What you have to do
Take the entries below and return them unchanged.
BEGIN Recorded information
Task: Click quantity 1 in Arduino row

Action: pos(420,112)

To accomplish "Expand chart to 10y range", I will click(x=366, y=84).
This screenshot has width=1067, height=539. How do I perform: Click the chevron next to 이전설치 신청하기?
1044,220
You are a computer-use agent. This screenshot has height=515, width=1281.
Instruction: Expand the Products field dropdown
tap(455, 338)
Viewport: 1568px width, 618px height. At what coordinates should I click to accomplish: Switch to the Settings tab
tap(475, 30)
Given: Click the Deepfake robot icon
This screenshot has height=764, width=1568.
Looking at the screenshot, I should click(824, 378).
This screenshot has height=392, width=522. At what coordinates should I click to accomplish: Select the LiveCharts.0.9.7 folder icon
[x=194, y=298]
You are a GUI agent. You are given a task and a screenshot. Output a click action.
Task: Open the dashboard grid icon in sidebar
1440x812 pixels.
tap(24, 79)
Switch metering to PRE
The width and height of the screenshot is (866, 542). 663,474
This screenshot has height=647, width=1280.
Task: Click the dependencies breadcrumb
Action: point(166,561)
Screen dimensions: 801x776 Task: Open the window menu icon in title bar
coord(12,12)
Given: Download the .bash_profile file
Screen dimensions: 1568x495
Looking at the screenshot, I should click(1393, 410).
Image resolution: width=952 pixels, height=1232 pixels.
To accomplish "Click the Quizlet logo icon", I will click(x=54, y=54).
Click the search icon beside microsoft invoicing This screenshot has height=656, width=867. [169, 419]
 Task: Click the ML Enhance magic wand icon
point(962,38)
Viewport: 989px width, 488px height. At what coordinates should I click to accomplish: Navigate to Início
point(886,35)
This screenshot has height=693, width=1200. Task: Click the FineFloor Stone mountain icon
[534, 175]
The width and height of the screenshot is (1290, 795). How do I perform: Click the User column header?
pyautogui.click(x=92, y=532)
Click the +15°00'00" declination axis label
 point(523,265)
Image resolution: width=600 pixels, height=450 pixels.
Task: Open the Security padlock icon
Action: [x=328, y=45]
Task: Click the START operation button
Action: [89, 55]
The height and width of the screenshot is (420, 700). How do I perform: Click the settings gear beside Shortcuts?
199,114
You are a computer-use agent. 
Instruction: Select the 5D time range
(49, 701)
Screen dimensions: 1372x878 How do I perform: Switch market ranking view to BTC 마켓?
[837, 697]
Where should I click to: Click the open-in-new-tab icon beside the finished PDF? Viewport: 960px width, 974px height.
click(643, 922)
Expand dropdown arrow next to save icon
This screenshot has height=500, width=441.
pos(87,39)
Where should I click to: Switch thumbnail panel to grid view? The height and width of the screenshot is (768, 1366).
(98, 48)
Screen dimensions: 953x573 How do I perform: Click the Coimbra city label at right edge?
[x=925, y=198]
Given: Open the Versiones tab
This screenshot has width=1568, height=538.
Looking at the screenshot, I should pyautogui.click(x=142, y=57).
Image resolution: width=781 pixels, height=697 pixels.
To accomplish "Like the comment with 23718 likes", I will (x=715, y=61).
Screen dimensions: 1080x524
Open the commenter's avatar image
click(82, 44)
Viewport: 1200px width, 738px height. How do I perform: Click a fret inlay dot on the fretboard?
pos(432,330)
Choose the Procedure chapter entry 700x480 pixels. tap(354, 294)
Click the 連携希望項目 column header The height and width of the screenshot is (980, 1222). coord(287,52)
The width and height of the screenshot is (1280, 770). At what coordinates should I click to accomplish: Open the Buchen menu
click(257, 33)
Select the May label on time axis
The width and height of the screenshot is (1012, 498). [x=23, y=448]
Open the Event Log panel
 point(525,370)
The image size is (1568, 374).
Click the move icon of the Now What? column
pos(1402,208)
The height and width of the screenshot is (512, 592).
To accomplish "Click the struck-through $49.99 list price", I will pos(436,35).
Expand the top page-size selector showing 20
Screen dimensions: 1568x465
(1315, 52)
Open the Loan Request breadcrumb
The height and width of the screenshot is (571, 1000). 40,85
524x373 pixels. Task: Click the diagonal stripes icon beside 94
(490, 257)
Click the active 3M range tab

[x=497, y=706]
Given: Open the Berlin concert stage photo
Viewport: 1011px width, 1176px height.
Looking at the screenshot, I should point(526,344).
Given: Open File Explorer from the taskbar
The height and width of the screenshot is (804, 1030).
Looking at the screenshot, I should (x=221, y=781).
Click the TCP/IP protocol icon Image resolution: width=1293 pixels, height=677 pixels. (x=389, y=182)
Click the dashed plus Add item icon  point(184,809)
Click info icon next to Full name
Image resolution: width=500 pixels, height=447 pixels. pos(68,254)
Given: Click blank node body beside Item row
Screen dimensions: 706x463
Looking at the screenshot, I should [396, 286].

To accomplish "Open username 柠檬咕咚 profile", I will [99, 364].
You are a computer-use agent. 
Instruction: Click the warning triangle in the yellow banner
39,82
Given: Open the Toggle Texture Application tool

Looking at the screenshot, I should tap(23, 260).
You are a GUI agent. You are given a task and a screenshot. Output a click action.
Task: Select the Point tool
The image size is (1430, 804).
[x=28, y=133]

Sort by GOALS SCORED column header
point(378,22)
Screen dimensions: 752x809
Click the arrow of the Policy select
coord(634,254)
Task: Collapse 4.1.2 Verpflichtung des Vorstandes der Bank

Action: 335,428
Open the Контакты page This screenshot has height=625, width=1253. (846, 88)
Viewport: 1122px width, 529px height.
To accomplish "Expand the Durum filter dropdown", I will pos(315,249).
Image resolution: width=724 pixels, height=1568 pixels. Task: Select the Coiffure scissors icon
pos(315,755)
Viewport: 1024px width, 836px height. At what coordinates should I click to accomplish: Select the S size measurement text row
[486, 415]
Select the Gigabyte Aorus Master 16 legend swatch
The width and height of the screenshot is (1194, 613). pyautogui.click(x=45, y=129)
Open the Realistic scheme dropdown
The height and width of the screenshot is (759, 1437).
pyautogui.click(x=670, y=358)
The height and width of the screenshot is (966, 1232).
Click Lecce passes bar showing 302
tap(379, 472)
END Recorded information
Response below
Task: Click quantity 1 in Arduino row

Action: pos(420,112)

To accomplish "Expand chart to 10y range", I will click(x=366, y=84).
This screenshot has width=1067, height=539. How do I perform: Click the chevron next to 이전설치 신청하기?
1044,220
You are a computer-use agent. This screenshot has height=515, width=1281.
Instruction: Expand the Products field dropdown
tap(455, 338)
Viewport: 1568px width, 618px height. At what coordinates should I click to accomplish: Switch to the Settings tab
tap(475, 30)
Given: Click the Deepfake robot icon
This screenshot has height=764, width=1568.
Looking at the screenshot, I should click(824, 378).
This screenshot has height=392, width=522. At what coordinates should I click to accomplish: Select the LiveCharts.0.9.7 folder icon
[x=194, y=298]
You are a GUI agent. You are given a task and a screenshot. Output a click action.
Task: Open the dashboard grid icon in sidebar
1440x812 pixels.
tap(24, 79)
Switch metering to PRE
The width and height of the screenshot is (866, 542). 663,474
This screenshot has height=647, width=1280.
Task: Click the dependencies breadcrumb
Action: point(166,561)
Screen dimensions: 801x776 Task: Open the window menu icon in title bar
coord(12,12)
Given: Download the .bash_profile file
Screen dimensions: 1568x495
Looking at the screenshot, I should click(1393, 410).
Image resolution: width=952 pixels, height=1232 pixels.
To accomplish "Click the Quizlet logo icon", I will click(x=54, y=54).
Click the search icon beside microsoft invoicing This screenshot has height=656, width=867. [169, 419]
 Task: Click the ML Enhance magic wand icon
point(962,38)
Viewport: 989px width, 488px height. At what coordinates should I click to accomplish: Navigate to Início
point(886,35)
This screenshot has height=693, width=1200. Task: Click the FineFloor Stone mountain icon
[534, 175]
The width and height of the screenshot is (1290, 795). How do I perform: Click the User column header?
pyautogui.click(x=92, y=532)
Click the +15°00'00" declination axis label
 point(523,265)
Image resolution: width=600 pixels, height=450 pixels.
Task: Open the Security padlock icon
Action: [x=328, y=45]
Task: Click the START operation button
Action: [89, 55]
The height and width of the screenshot is (420, 700). How do I perform: Click the settings gear beside Shortcuts?
199,114
You are a computer-use agent. 
Instruction: Select the 5D time range
(49, 701)
Screen dimensions: 1372x878 How do I perform: Switch market ranking view to BTC 마켓?
[837, 697]
Where should I click to: Click the open-in-new-tab icon beside the finished PDF? Viewport: 960px width, 974px height.
click(643, 922)
Expand dropdown arrow next to save icon
This screenshot has height=500, width=441.
pos(87,39)
Where should I click to: Switch thumbnail panel to grid view? The height and width of the screenshot is (768, 1366).
(98, 48)
Screen dimensions: 953x573 How do I perform: Click the Coimbra city label at right edge?
[x=925, y=198]
Given: Open the Versiones tab
This screenshot has width=1568, height=538.
Looking at the screenshot, I should pyautogui.click(x=142, y=57).
Image resolution: width=781 pixels, height=697 pixels.
To accomplish "Like the comment with 23718 likes", I will (x=715, y=61).
Screen dimensions: 1080x524
Open the commenter's avatar image
click(82, 44)
Viewport: 1200px width, 738px height. How do I perform: Click a fret inlay dot on the fretboard?
pos(432,330)
Choose the Procedure chapter entry 700x480 pixels. tap(354, 294)
Click the 連携希望項目 column header The height and width of the screenshot is (980, 1222). coord(287,52)
The width and height of the screenshot is (1280, 770). At what coordinates should I click to accomplish: Open the Buchen menu
click(257, 33)
Select the May label on time axis
The width and height of the screenshot is (1012, 498). [x=23, y=448]
Open the Event Log panel
 point(525,370)
The image size is (1568, 374).
Click the move icon of the Now What? column
pos(1402,208)
The height and width of the screenshot is (512, 592).
To accomplish "Click the struck-through $49.99 list price", I will pos(436,35).
Expand the top page-size selector showing 20
Screen dimensions: 1568x465
(1315, 52)
Open the Loan Request breadcrumb
The height and width of the screenshot is (571, 1000). 40,85
524x373 pixels. Task: Click the diagonal stripes icon beside 94
(490, 257)
Click the active 3M range tab

[x=497, y=706]
Given: Open the Berlin concert stage photo
Viewport: 1011px width, 1176px height.
Looking at the screenshot, I should point(526,344).
Given: Open File Explorer from the taskbar
The height and width of the screenshot is (804, 1030).
Looking at the screenshot, I should (x=221, y=781).
Click the TCP/IP protocol icon Image resolution: width=1293 pixels, height=677 pixels. (x=389, y=182)
Click the dashed plus Add item icon  point(184,809)
Click info icon next to Full name
Image resolution: width=500 pixels, height=447 pixels. pos(68,254)
Given: Click blank node body beside Item row
Screen dimensions: 706x463
Looking at the screenshot, I should [396, 286].

To accomplish "Open username 柠檬咕咚 profile", I will [99, 364].
You are a computer-use agent. 
Instruction: Click the warning triangle in the yellow banner
39,82
Given: Open the Toggle Texture Application tool

Looking at the screenshot, I should tap(23, 260).
You are a GUI agent. You are given a task and a screenshot. Output a click action.
Task: Select the Point tool
The image size is (1430, 804).
[x=28, y=133]

Sort by GOALS SCORED column header
point(378,22)
Screen dimensions: 752x809
Click the arrow of the Policy select
coord(634,254)
Task: Collapse 4.1.2 Verpflichtung des Vorstandes der Bank

Action: 335,428
Open the Контакты page This screenshot has height=625, width=1253. (846, 88)
Viewport: 1122px width, 529px height.
To accomplish "Expand the Durum filter dropdown", I will pos(315,249).
Image resolution: width=724 pixels, height=1568 pixels. Task: Select the Coiffure scissors icon
pos(315,755)
Viewport: 1024px width, 836px height. At what coordinates should I click to accomplish: Select the S size measurement text row
[486, 415]
Select the Gigabyte Aorus Master 16 legend swatch
The width and height of the screenshot is (1194, 613). pyautogui.click(x=45, y=129)
Open the Realistic scheme dropdown
The height and width of the screenshot is (759, 1437).
pyautogui.click(x=670, y=358)
The height and width of the screenshot is (966, 1232).
Click Lecce passes bar showing 302
tap(379, 472)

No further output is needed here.